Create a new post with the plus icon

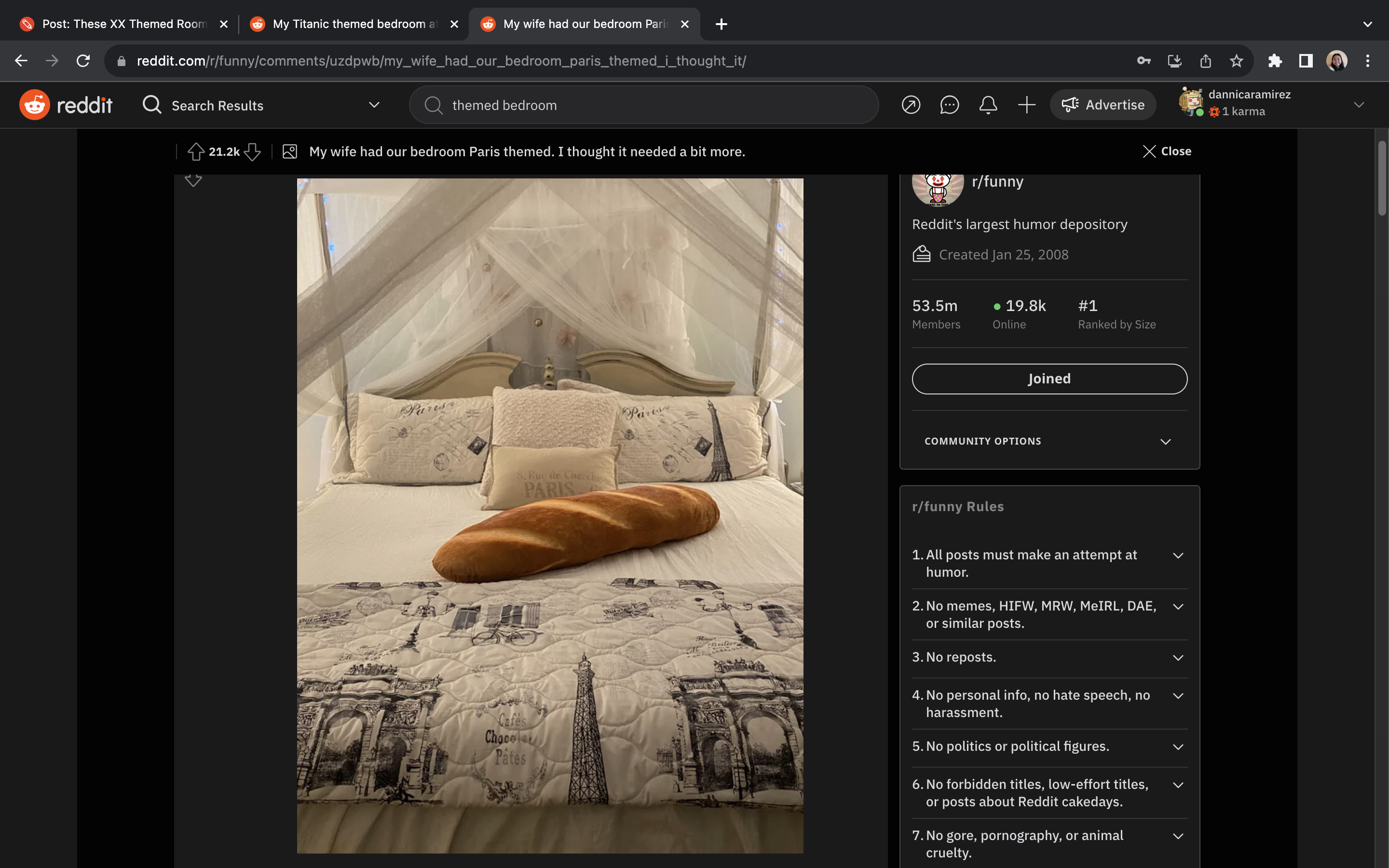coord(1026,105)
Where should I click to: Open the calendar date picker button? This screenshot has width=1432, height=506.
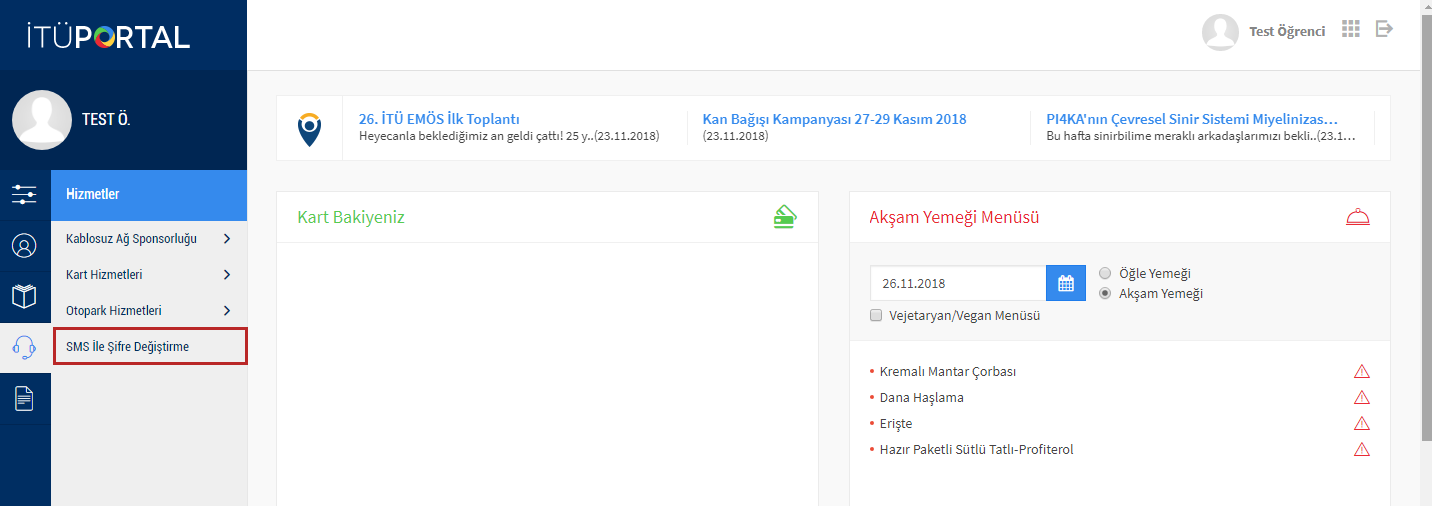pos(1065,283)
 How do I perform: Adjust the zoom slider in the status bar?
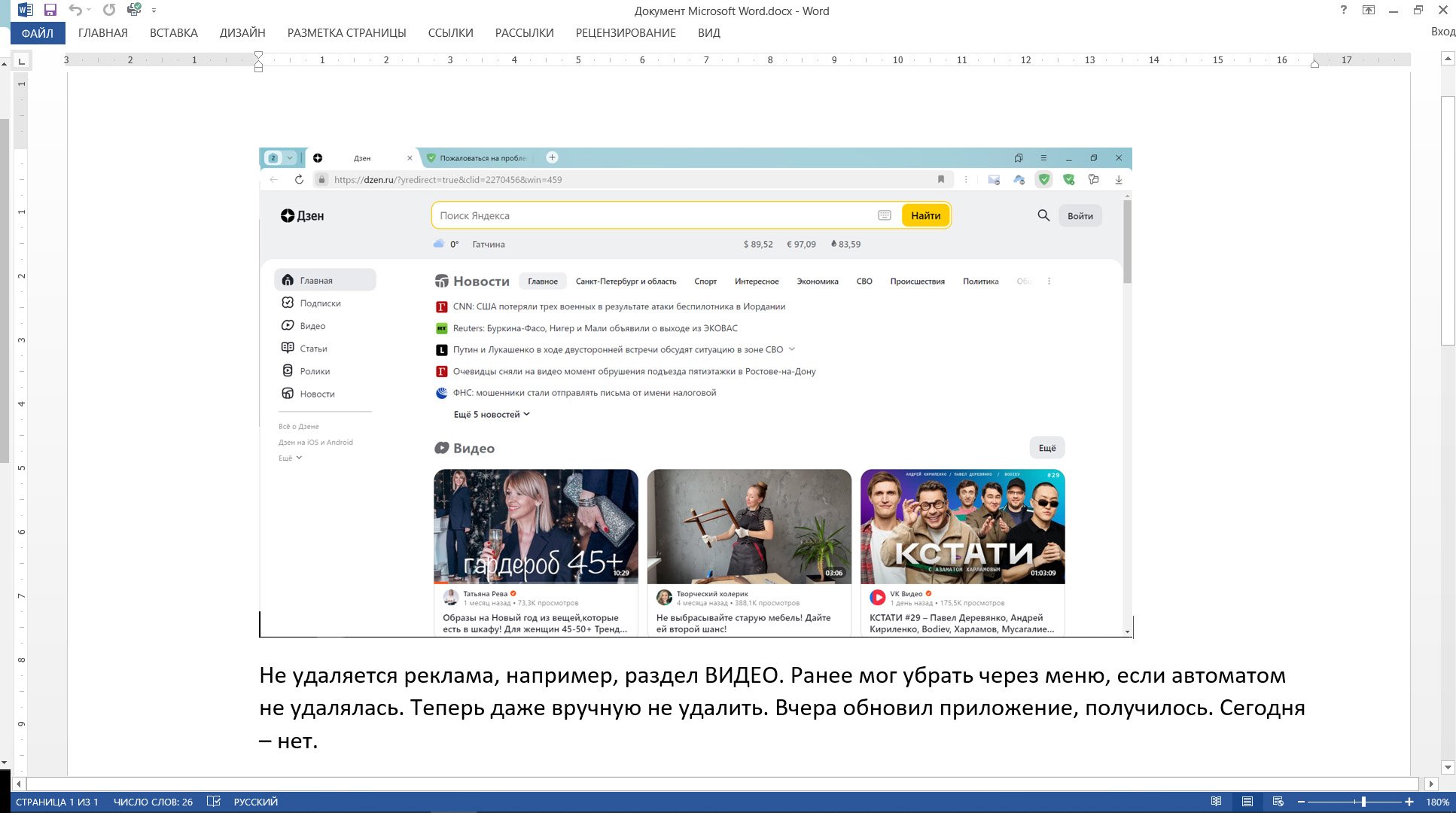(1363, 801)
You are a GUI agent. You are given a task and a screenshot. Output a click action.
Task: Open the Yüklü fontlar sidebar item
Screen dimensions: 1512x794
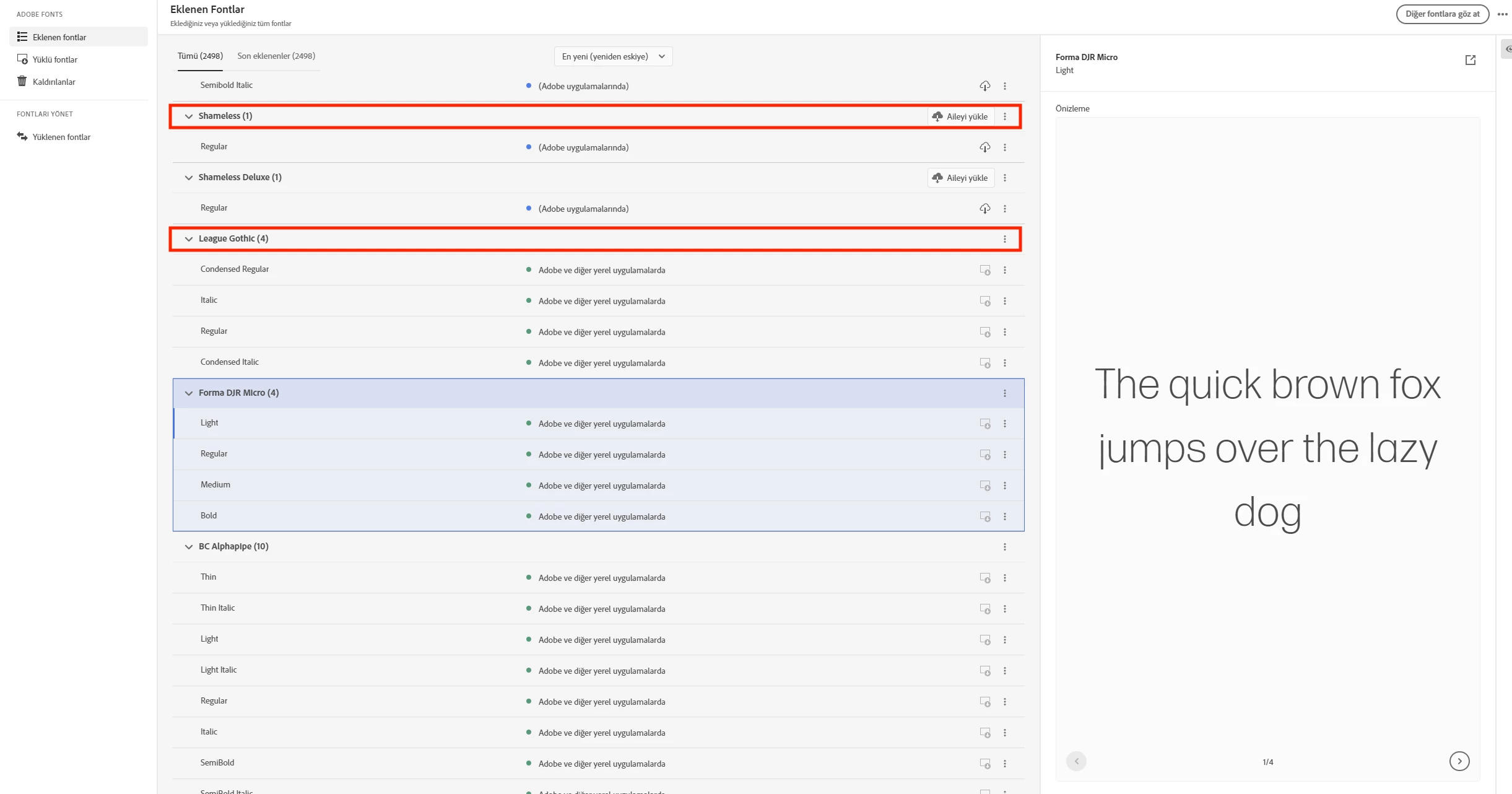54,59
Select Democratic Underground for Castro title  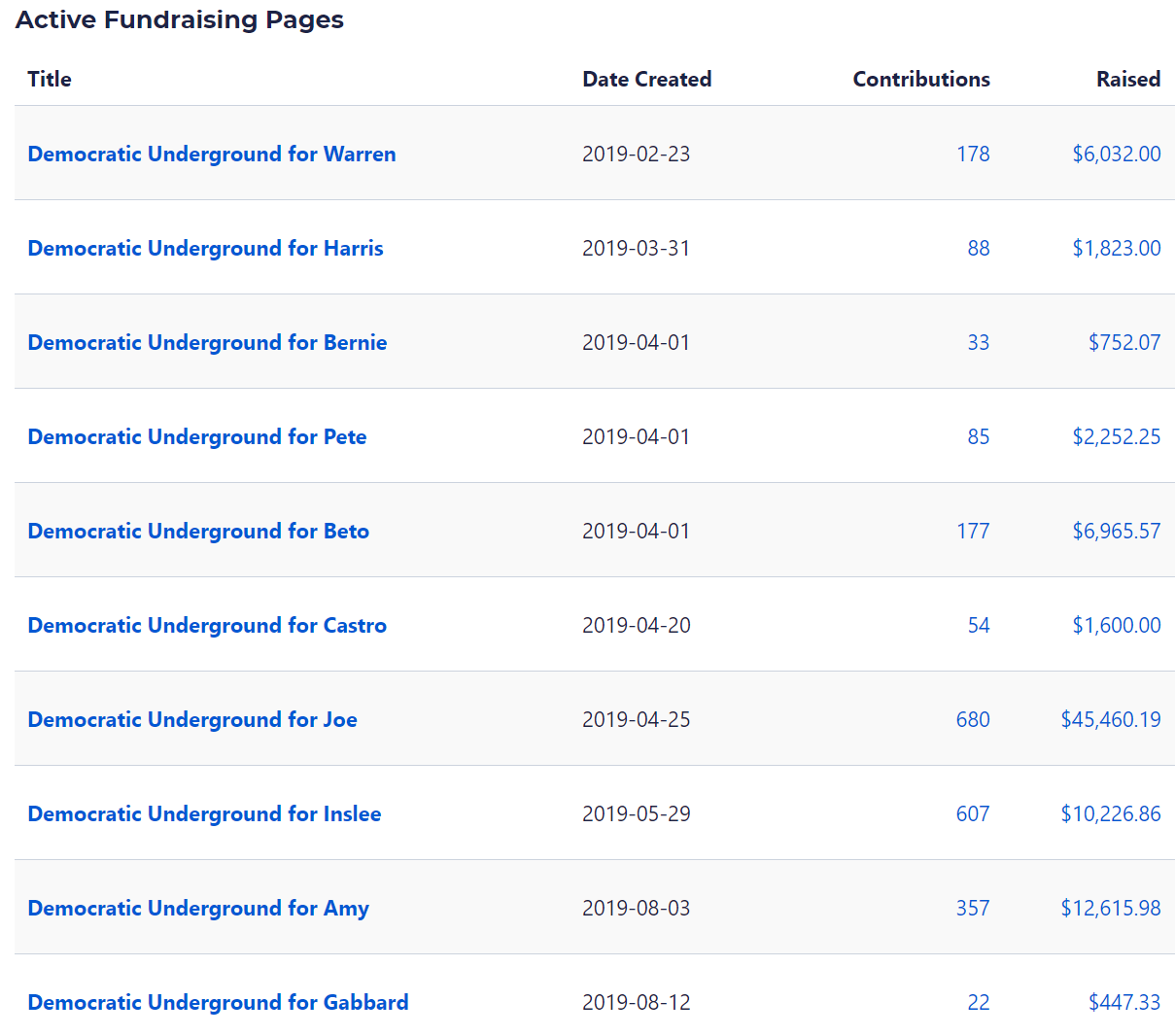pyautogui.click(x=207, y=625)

◇ ◇ ◇ ◇ ◇

## Short exercise
Rewrite the entries from the start through the line containing "(1363, 801)", replacing "calendar date picker" with "calendar dropdown" and changing nothing else. Omit the pictures.

## Task result
Create a new post with the plus icon

coord(1026,105)
Where should I click to: Open the calendar dropdown button? This screenshot has width=1432, height=506.
pos(1065,283)
 How do I perform: Adjust the zoom slider in the status bar?
(1363, 801)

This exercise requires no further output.